[Rows for pointing at text and elements]
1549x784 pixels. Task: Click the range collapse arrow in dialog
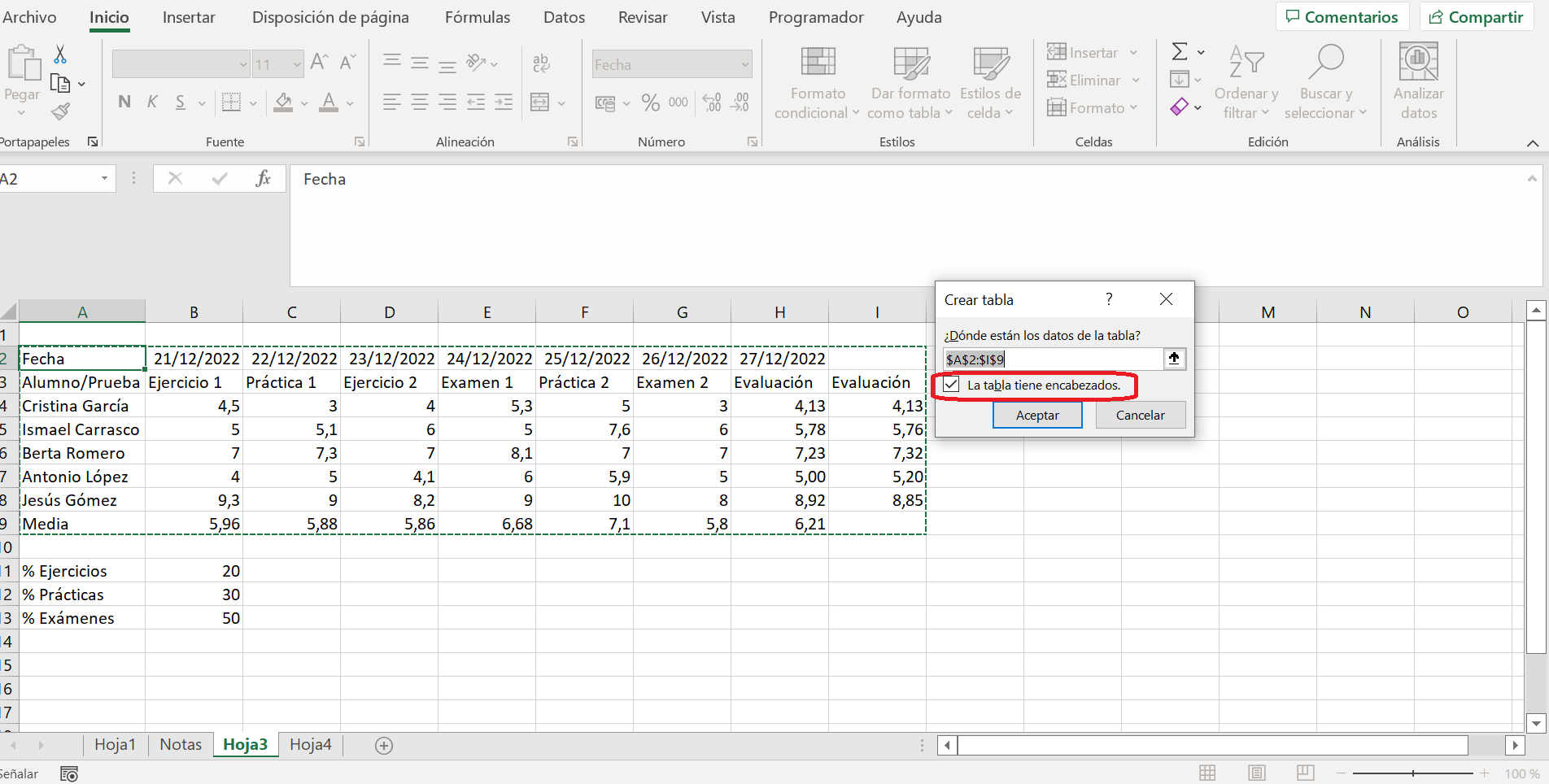(1174, 359)
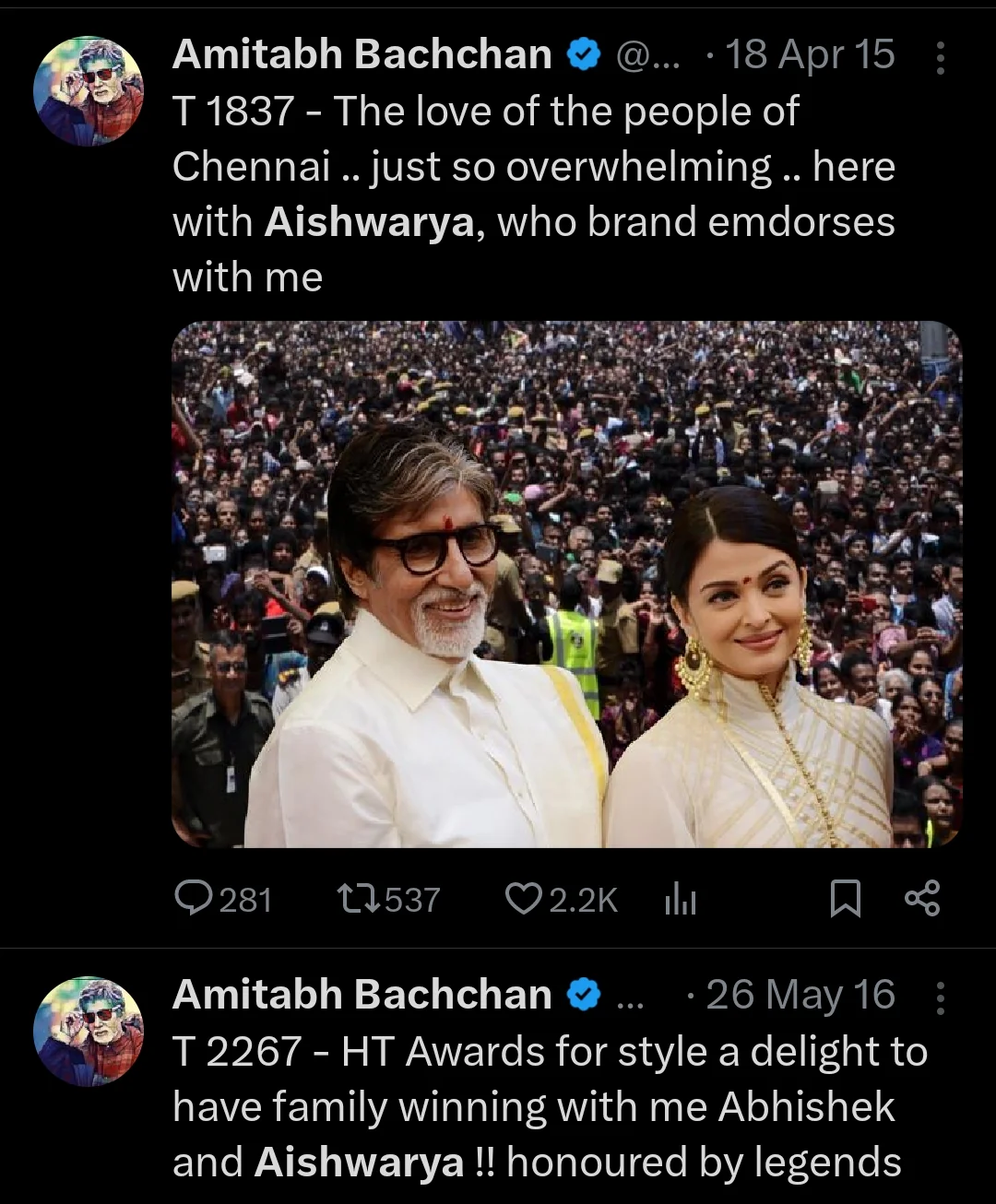Tap the T 1837 tweet text about Chennai
Image resolution: width=996 pixels, height=1204 pixels.
[533, 194]
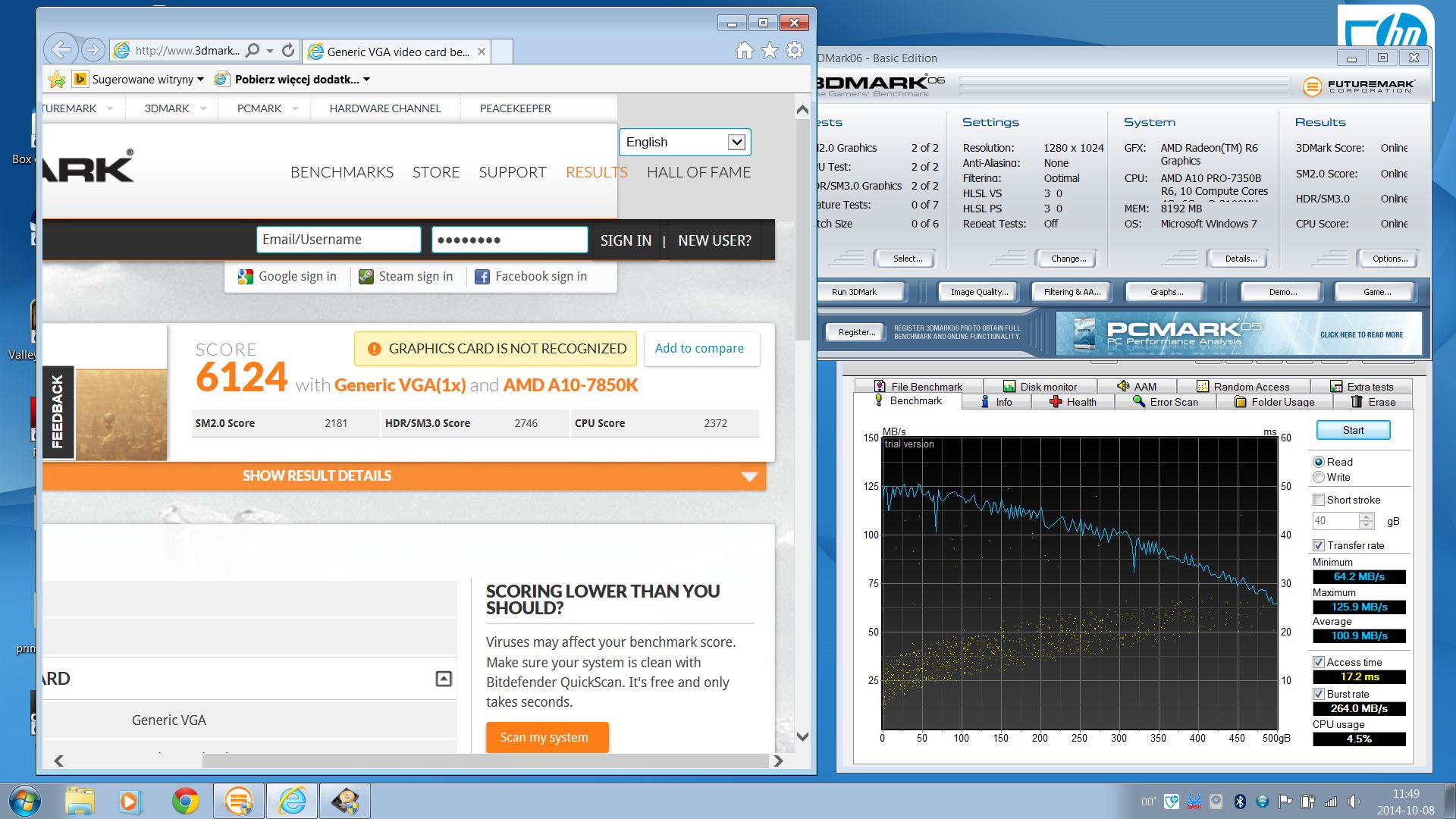Enable the Short stroke checkbox
1456x819 pixels.
(1319, 500)
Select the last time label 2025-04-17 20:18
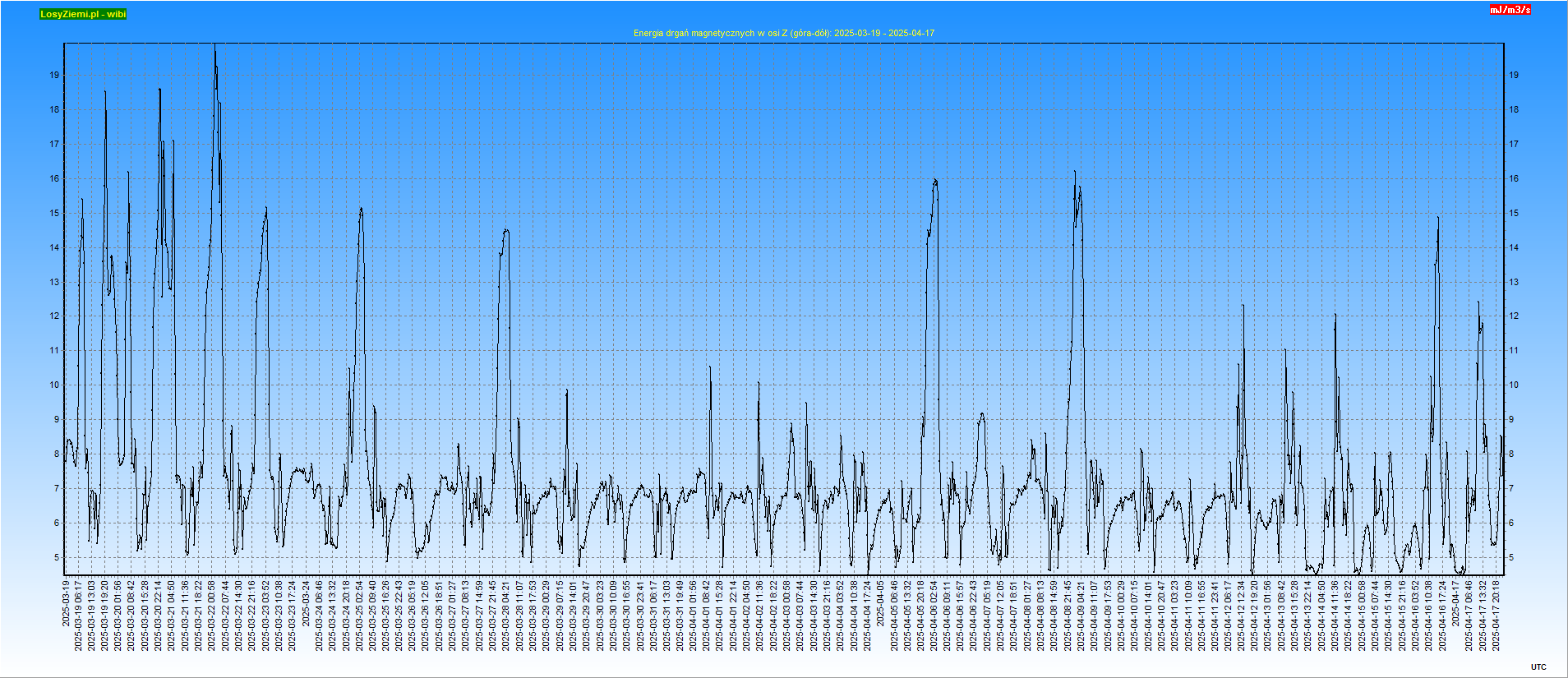Screen dimensions: 1568x678 coord(1497,616)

* _Set exercise_:
Write out these rows word for word, leaving out the pictures.

* _Final result_:
1549x784 pixels. Task: Click the range collapse arrow in dialog
(1174, 359)
Tap the T 1837 tweet text about Chennai
Image resolution: width=996 pixels, height=1204 pixels.
[533, 194]
Enable the Short stroke checkbox
1456x819 pixels.
(1319, 500)
Select the last time label 2025-04-17 20:18
Screen dimensions: 1568x678 coord(1497,616)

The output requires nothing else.